La última travesura de Guillermo Brown
De cómo Gran Bretaña ha pasado a ser la Pequeña Inglaterra
¿Cuándo se jodió Reino Unido? Ocurrió de madrugada, cuando cualquier alerta presagia algo malo. Un gran país se suicidaba democráticamente. Lo escuché en la radio antes de amanecer y lo expresó con lucidez desde Londres una española, la abogada internacional Miriam González, esposa del que fuera viceprimer ministro británico, Nick Clegg. “Podemos estar asistiendo al final de un país”. No ocurre frecuentemente. Sucedió con la URSS; y en los años treinta, cuando la culta Alemania se arrojó en los brazos de Hitler y el nazismo.
Para un anglófilo como yo supuso una tremenda decepción. Incomprensible que un país tan íntimamente ligado a Europa durante siglos diera alegremente un paso tan garrafal. Mi amor por Gran Bretaña fue un virus contraído en mi niñez de los años cincuenta, a través de las extraordinarias aventuras vividas leyendo los libros de Guillermo Brown, de la escritora Richmal Crompton, editorial El Molino, tapas duras rojas. El travieso y pequeño anarquista inglés de 11 años, y sus proscritos; habitante de la Inglaterra rural profunda de la clase media, hijo de la misma generación nostálgica del imperio perdido, que dio la puntilla a Gran Bretaña el pasado 23 de junio.
Mi héroe, en su última travesura, hubiera votado hoy Leave, cambiando Gran Bretaña por la Pequeña Inglaterra.
Setenta y un años después del suicidio de Hitler en su búnker de Berlín, todavía nos preguntamos cómo fue posible que una Alemania tan civilizada, la nación de Goethe y Beethoven, pudiera aceptar y alentar el nazismo. Los europeos jóvenes, incluidos una mayoría de británicos de esa franja de edad, se cuestionarán también en los años venideros cómo la Inglaterra de Shakespeare y Churchill, la que acudió a luchar en el continente para salvar la democracia, abandonó el proyecto europeo, imperfecto, pero el único que puede dar peso y consistencia a Europa en un mundo global.
El populismo y la demagogia han triunfado. Con la ayuda de la incompetente miopía de David Cameron, al convocar el referéndum, y la ambigüedad del peor líder del laborismo han conseguido llevar al desastre al Reino Unido y quizás a la UE. Con el Brexit, los egoísmos nacionales se confirman como la enfermedad crónica de Europa, cuya curación estaba en el ADN del proyecto europeo. Es prioritario evitar que el mal ejemplo sea replicado en Francia, ojo a Marine Le Pen, y a las presidenciales del próximo noviembre en Estados Unidos —con la eventual elección de Donald Trump para la presidencia—, y a Holanda, Hungría, Polonia, o incluso Italia.

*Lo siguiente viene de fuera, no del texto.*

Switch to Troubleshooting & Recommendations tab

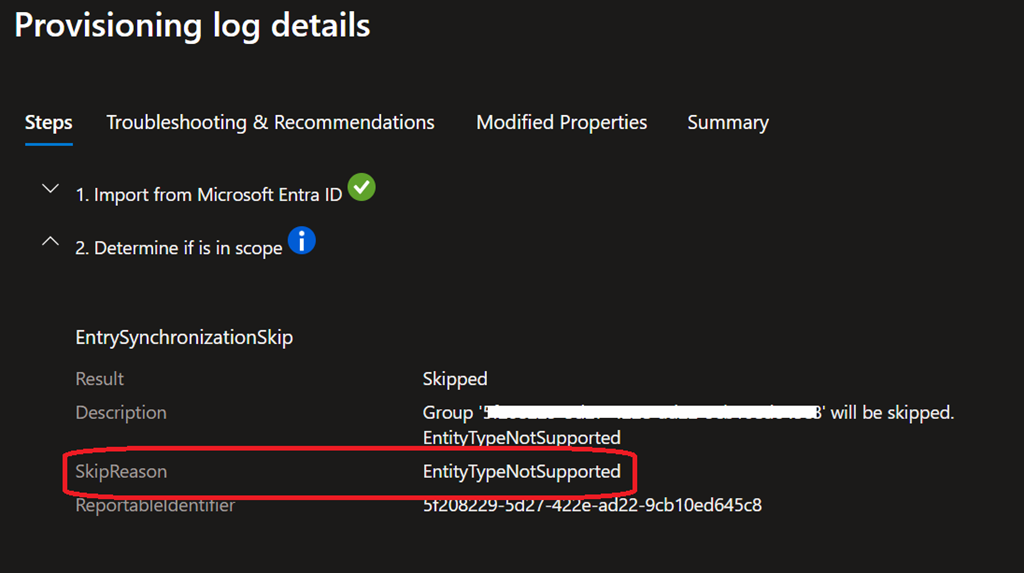[x=270, y=123]
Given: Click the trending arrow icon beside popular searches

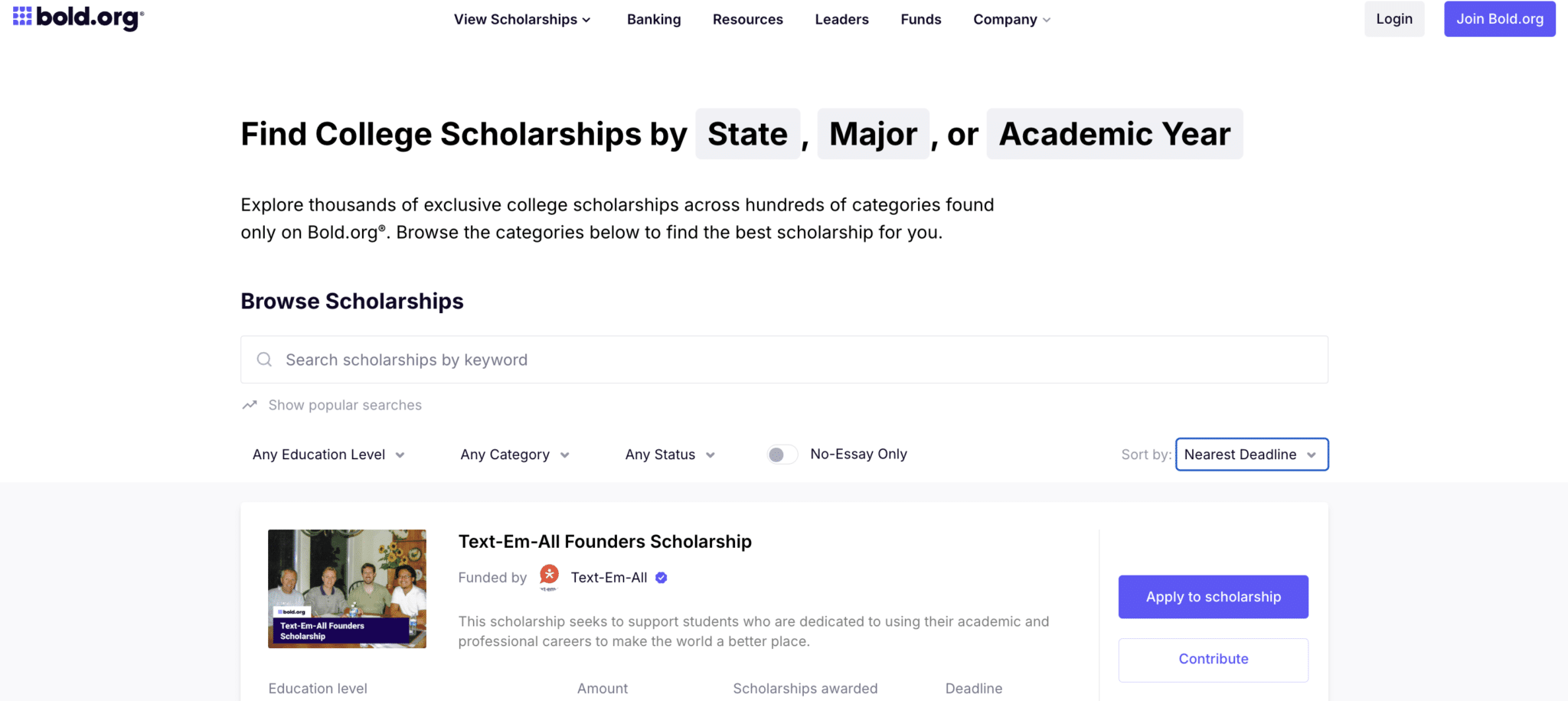Looking at the screenshot, I should coord(249,404).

La UE debe dar un salto adelante, a dos o más velocidades. Tiene que reinventarse abandonando su actual pasividad de foro de gestión de crisis sucesivas. Pero qué hacer cuando el presidente del Consejo Europeo, el polaco Donald Tusk, afirma que la idea de la UE como una visión única era una ilusión. Sin embargo, soñemos, pero despiertos. Ya tenemos Europa, ahora hagamos europeos, movilizando a la pasiva ciudadanía para exigir a las instituciones de Bruselas y salir del agujero negro en el que nos hemos metido entre todos, con los británicos como primeros actores.